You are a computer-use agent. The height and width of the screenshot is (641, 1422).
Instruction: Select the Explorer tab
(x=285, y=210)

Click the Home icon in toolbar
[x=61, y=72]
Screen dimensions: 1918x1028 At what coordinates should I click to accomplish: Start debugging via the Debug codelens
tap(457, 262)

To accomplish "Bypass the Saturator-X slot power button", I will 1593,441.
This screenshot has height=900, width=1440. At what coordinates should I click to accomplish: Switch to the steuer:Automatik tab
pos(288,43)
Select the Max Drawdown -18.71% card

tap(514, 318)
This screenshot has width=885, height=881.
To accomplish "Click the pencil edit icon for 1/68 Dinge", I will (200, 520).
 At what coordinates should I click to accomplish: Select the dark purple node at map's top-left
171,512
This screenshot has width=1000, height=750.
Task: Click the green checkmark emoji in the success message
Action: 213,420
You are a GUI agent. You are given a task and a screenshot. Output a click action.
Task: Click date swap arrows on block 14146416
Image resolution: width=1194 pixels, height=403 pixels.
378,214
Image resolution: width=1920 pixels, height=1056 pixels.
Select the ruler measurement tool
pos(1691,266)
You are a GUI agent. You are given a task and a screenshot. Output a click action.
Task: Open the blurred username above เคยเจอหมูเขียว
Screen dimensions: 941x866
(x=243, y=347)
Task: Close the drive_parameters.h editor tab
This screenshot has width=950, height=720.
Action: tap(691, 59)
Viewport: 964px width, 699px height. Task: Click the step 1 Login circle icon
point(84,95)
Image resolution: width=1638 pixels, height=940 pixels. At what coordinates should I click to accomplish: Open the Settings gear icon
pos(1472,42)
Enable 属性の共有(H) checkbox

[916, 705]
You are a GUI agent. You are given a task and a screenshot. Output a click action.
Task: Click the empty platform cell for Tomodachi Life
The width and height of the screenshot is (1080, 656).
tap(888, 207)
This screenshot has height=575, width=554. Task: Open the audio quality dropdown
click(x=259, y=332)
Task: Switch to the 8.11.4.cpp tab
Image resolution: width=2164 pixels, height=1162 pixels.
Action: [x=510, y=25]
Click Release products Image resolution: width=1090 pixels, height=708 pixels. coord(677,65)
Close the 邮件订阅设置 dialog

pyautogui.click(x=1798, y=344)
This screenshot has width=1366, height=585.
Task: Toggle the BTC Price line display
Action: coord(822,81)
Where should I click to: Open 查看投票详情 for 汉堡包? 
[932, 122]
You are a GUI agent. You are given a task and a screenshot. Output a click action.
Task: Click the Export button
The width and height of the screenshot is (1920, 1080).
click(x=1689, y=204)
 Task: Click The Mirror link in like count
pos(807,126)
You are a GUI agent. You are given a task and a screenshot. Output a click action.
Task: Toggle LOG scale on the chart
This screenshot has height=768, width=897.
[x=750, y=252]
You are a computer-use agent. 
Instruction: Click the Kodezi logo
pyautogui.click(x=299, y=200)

## Goal of the exercise
Copy out all of the material above line for line, with nothing changed.

## Written answer
You are a computer-use agent. The height and width of the screenshot is (641, 1422).
Instruction: Select the Explorer tab
(x=285, y=210)

Click the Home icon in toolbar
[x=61, y=72]
Screen dimensions: 1918x1028 At what coordinates should I click to accomplish: Start debugging via the Debug codelens
tap(457, 262)

To accomplish "Bypass the Saturator-X slot power button", I will 1593,441.
This screenshot has height=900, width=1440. At what coordinates should I click to accomplish: Switch to the steuer:Automatik tab
pos(288,43)
Select the Max Drawdown -18.71% card

tap(514, 318)
This screenshot has width=885, height=881.
To accomplish "Click the pencil edit icon for 1/68 Dinge", I will (200, 520).
 At what coordinates should I click to accomplish: Select the dark purple node at map's top-left
171,512
This screenshot has width=1000, height=750.
Task: Click the green checkmark emoji in the success message
Action: 213,420
You are a GUI agent. You are given a task and a screenshot. Output a click action.
Task: Click date swap arrows on block 14146416
Image resolution: width=1194 pixels, height=403 pixels.
378,214
Image resolution: width=1920 pixels, height=1056 pixels.
Select the ruler measurement tool
pos(1691,266)
You are a GUI agent. You are given a task and a screenshot. Output a click action.
Task: Open the blurred username above เคยเจอหมูเขียว
Screen dimensions: 941x866
(x=243, y=347)
Task: Close the drive_parameters.h editor tab
This screenshot has width=950, height=720.
Action: tap(691, 59)
Viewport: 964px width, 699px height. Task: Click the step 1 Login circle icon
point(84,95)
Image resolution: width=1638 pixels, height=940 pixels. At what coordinates should I click to accomplish: Open the Settings gear icon
pos(1472,42)
Enable 属性の共有(H) checkbox

[916, 705]
You are a GUI agent. You are given a task and a screenshot. Output a click action.
Task: Click the empty platform cell for Tomodachi Life
The width and height of the screenshot is (1080, 656).
tap(888, 207)
This screenshot has height=575, width=554. Task: Open the audio quality dropdown
click(x=259, y=332)
Task: Switch to the 8.11.4.cpp tab
Image resolution: width=2164 pixels, height=1162 pixels.
Action: [x=510, y=25]
Click Release products Image resolution: width=1090 pixels, height=708 pixels. coord(677,65)
Close the 邮件订阅设置 dialog

pyautogui.click(x=1798, y=344)
This screenshot has width=1366, height=585.
Task: Toggle the BTC Price line display
Action: coord(822,81)
Where should I click to: Open 查看投票详情 for 汉堡包? 
[932, 122]
You are a GUI agent. You are given a task and a screenshot. Output a click action.
Task: Click the Export button
The width and height of the screenshot is (1920, 1080).
click(x=1689, y=204)
 Task: Click The Mirror link in like count
pos(807,126)
You are a GUI agent. You are given a task and a screenshot. Output a click action.
Task: Toggle LOG scale on the chart
This screenshot has height=768, width=897.
[x=750, y=252]
You are a computer-use agent. 
Instruction: Click the Kodezi logo
pyautogui.click(x=299, y=200)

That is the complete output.